Suppose we have a sample of 5 coin draw results. We assume that they are sampled from a population with Bernoulli distribution with the true parameter $\pi_0$.

When we look at a specific coin draw with result $x_3=1$, we can calculate the log-likelihood this patient was sampled from a Bernoulli distribution with all kind of parameter values, e.g. $\pi = 0.2$ or $\pi=0.9$ and so on. so, log-likelihood is a function estimating the likelihood of $x_3$ for each possible value of $\pi$.

$$ LL(\pi|x_3) = x_3ln(\pi) + (1-x_3)ln(1-\pi) $$

Which simply means that if $x_3=1$ the likelihood for that was $\pi$ and if it's 0 the likelihood for that is $1-\pi$.

If we assume independence between the coin draws, then we have an 'average' function representing the log-likelihood of the entire sample of n=5 coin draws.

$$ LL(\pi|X) = \sum{x_i}ln(\pi) + (n-\sum(x_i))ln(1-\pi) $$

We want to find the maximum of $LL(\pi|X)$ - the mle = $\pi_{mle}$.

The score function $u(\pi)$ is a vector of the derivatives w.r.t each parameter of the log-likelihood.

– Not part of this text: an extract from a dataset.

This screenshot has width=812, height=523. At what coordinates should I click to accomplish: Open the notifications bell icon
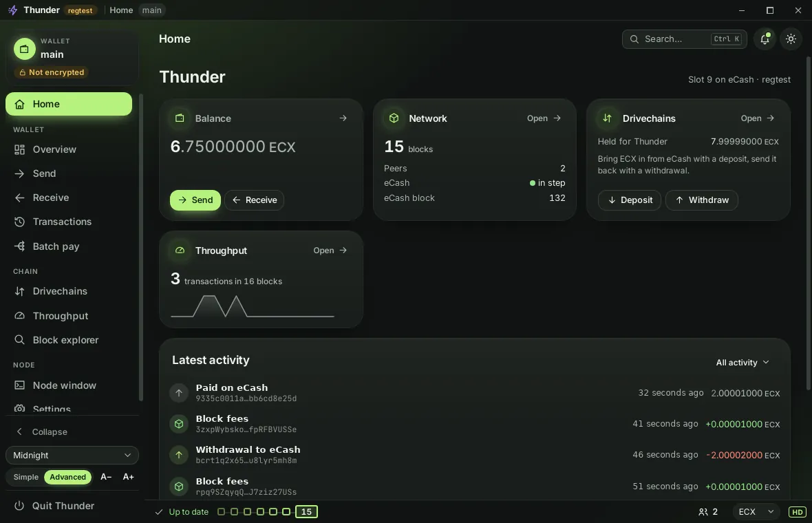tap(765, 39)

Luckily in our case, it's a simple scalar as there's only one parameter. Under some conditions, it will help us find $\pi_{mle}$, since in that point the score function would be $u(\pi_{mle}) = 0$. We can calculate the observation score function for a single observation (coin draw):

$$ u(\pi|x_3) = \frac{x_3}{\pi} - \frac{1-x_3}{1-\pi} $$

and the sample score function of n=5 patients:

$$ u(\pi|X) = \frac{\sum{x_i}}{\pi} - \frac{n-\sum{x_i}}{1-\pi} $$

when we set this latest function to 0, we get $\pi_{mle}$.

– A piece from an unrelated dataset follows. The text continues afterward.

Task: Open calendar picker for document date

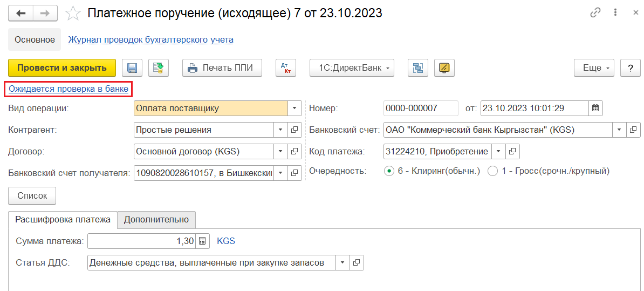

BUT, the specific 5 draws sample has nothing to do with the expectancy of the score function ! The expectancy is the value of the observation score function for every possible value of x, multiplied by the probability of that value, which is the density function! In our case, x can take only 2 values: 0 and 1. And the density function is as we assumed is a Bernoulli with parameter $\pi_0$:

$$ E(u(\pi|x_i)) = \sum_x (\frac{x}{\pi} - \frac{1-x}{1-\pi}) \pi_0^x(1-\pi_0)^{1-x} = \frac{\pi_0}{\pi} - \frac{1-\pi_0}{1-\pi}$$

and its clear that it zeros out when evaluated at the true parameter $\pi_0$. The intuitive interpretation is: For each value of $\pi$, what's the mean rate of change in likelihood?


The information matrix is the variance of the likelihood - how sensitive will our solution be to different data? (see this answer).

$$I(\pi|x_i) = var(u(\pi|x_i)) = var(\frac{x_i}{\pi} - \frac{1-x_i}{1-\pi}) = var(\frac{x_i-\pi}{\pi(1-\pi)}) = \frac{var(x_i)}{\pi^2(1-\pi)^2} = \frac{\pi_0(1-\pi_0)}{\pi^2(1-\pi)^2}$$

and when evaluated at the true parameter $\pi_0$ it simplifies to:

$$I(\pi_0|x_i) = \frac{1}{\pi_0(1-\pi_0)}$$

(see washington edu notes for more details).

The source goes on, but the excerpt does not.